He was particularly fond of woodwinds, and planned a set of sonatas for all of them, yet only lived to complete four: sonatas for flute, oboe, clarinet, and the Elégie for horn. All four works have memorial dedications. The Elégie was written in 1957 in memory of Dennis Brain – the contemporary pioneer of the horn, who was killed in a car accident that year. The sense of loss it distils is palpable, and makes it one of Poulenc’s least comfortable works. Full of harsh intervals and dramatic gestures, it is as though he was determined to get as far away as possible from the dreamy, poetic horn of the 19th century.

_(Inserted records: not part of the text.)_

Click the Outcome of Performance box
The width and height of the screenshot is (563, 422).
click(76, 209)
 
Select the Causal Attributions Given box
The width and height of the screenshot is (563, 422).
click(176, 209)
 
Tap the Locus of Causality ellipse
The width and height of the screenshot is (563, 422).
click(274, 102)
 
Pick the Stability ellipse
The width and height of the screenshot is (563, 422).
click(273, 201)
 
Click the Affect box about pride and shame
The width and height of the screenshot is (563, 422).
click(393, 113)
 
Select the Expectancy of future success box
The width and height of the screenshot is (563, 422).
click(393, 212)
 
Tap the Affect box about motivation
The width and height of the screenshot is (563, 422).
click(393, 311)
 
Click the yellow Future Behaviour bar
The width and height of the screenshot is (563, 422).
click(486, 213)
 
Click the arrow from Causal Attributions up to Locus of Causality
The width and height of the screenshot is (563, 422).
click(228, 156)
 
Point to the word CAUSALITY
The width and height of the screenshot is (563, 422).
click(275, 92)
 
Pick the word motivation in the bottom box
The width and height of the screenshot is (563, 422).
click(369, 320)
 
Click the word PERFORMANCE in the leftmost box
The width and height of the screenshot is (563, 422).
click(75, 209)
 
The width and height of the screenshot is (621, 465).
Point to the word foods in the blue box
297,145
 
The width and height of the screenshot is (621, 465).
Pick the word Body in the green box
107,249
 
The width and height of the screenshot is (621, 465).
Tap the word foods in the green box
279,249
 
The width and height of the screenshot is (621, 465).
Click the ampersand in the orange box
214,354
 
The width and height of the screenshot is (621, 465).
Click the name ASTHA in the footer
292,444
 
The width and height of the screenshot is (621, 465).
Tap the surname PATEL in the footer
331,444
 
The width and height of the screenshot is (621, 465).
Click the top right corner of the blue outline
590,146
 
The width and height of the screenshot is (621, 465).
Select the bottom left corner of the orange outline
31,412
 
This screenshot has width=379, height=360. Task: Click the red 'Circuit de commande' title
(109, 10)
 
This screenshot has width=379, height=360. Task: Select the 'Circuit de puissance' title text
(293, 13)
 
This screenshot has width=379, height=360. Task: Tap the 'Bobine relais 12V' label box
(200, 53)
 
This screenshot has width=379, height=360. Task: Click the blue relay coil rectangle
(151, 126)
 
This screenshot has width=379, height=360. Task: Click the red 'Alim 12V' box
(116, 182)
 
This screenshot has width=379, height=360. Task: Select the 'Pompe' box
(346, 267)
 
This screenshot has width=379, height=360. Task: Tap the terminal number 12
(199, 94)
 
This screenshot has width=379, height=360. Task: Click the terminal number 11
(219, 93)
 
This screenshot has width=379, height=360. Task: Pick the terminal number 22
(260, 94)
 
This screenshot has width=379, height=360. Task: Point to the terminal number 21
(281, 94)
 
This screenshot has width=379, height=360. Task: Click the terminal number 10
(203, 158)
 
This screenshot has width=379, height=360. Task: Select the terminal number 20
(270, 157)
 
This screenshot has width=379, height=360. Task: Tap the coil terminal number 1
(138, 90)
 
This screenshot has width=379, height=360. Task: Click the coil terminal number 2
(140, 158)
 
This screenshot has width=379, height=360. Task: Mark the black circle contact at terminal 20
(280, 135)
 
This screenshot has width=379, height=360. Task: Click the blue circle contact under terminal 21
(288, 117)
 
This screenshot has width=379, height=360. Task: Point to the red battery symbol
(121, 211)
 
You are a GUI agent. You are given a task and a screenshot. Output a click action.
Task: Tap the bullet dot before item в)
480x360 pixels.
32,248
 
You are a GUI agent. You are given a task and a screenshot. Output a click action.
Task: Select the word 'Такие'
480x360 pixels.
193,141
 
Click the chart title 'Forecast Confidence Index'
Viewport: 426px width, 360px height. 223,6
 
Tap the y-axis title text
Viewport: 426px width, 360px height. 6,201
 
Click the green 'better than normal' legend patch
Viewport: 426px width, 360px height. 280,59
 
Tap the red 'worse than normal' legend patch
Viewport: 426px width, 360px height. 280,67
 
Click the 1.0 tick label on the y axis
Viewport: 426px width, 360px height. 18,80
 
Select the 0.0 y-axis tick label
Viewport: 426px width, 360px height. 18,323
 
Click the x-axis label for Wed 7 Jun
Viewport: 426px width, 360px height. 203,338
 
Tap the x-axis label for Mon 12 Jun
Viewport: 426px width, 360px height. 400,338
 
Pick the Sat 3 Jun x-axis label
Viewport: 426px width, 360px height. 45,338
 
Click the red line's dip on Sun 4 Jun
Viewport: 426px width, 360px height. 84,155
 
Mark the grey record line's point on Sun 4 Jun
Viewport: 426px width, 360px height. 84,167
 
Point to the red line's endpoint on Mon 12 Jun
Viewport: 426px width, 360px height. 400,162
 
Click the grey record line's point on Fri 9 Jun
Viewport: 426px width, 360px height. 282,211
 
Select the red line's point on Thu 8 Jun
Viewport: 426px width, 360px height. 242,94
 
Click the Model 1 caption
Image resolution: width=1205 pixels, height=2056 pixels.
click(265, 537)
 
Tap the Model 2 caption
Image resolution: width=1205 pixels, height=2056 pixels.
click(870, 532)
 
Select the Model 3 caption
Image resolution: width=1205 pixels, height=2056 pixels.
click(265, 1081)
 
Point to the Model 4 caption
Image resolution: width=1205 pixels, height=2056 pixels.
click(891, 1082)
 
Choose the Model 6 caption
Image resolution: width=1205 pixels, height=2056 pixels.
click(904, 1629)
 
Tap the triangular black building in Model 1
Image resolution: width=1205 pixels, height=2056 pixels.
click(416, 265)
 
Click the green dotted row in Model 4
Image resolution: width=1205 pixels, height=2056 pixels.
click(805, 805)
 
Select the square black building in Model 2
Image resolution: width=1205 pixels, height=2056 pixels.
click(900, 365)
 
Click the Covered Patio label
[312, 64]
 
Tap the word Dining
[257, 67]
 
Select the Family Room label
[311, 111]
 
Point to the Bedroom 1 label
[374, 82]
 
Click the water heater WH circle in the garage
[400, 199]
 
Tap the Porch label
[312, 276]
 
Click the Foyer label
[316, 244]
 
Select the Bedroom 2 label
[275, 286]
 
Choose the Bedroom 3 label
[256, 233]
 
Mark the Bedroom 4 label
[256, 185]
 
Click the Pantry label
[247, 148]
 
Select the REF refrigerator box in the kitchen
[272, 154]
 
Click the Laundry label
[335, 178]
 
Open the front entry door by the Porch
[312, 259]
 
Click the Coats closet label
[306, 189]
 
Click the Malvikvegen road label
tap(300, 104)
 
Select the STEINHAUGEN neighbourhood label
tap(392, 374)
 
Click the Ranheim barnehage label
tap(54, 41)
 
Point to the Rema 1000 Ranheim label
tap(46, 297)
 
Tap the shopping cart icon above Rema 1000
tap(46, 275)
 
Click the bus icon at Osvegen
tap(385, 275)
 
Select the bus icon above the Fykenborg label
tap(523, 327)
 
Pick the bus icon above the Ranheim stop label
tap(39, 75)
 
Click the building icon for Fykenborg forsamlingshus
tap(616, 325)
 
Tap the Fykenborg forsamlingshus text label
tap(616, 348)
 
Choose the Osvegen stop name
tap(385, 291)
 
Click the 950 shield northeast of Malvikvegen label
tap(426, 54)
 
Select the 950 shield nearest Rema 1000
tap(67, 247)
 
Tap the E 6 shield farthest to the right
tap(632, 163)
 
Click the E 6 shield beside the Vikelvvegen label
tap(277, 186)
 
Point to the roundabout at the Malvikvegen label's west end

To take the piece deeper one could hear that the composer described the 7 stages of grief throughout this piece. It opens with an uncomfortable 12 tone row which could indicate his first hearing of the death of his respected friend which then moves into the first stage of grief – shock and denial – portrayed by very aggressive articulations in both the piano and horn, no real sense of direction just incessant ambiguity. The second stage of grief appears at rehearsal (4) as an expressionless demonstration of pain and guilt – continuous downward motions with the occasional “sob” like downward slur in the horn, constant sadness. The piece then suddenly enters the third stage of grief at rehearsal (9) portraying sudden shouts of anger and the inability to understand the moment by the constant pounding of accents in the piano followed by the horn. Loneliness at rehearsal (12) then creeps into the picture as the composer displays the sudden loss, not only personally, but he also portrays the loss of the 20th century’s iconic horn player and the sudden hole created in the world of the horn. Feelings demonstrated during this time are instantaneous and Poulenc suddenly moves from loneliness to acceptance through a beautiful melody using stopped horn to portray the upward turn at rehearsal (17). Reconstruction (7 bars after (17)) then immediately begins as the horn repeats an open fifth pattern while the piano continues the idea of acceptance. The seventh stage of grief – hope – at rehearsal (19) is reluctantly displayed towards the end of the piece and finally comes to rest on the very last chord.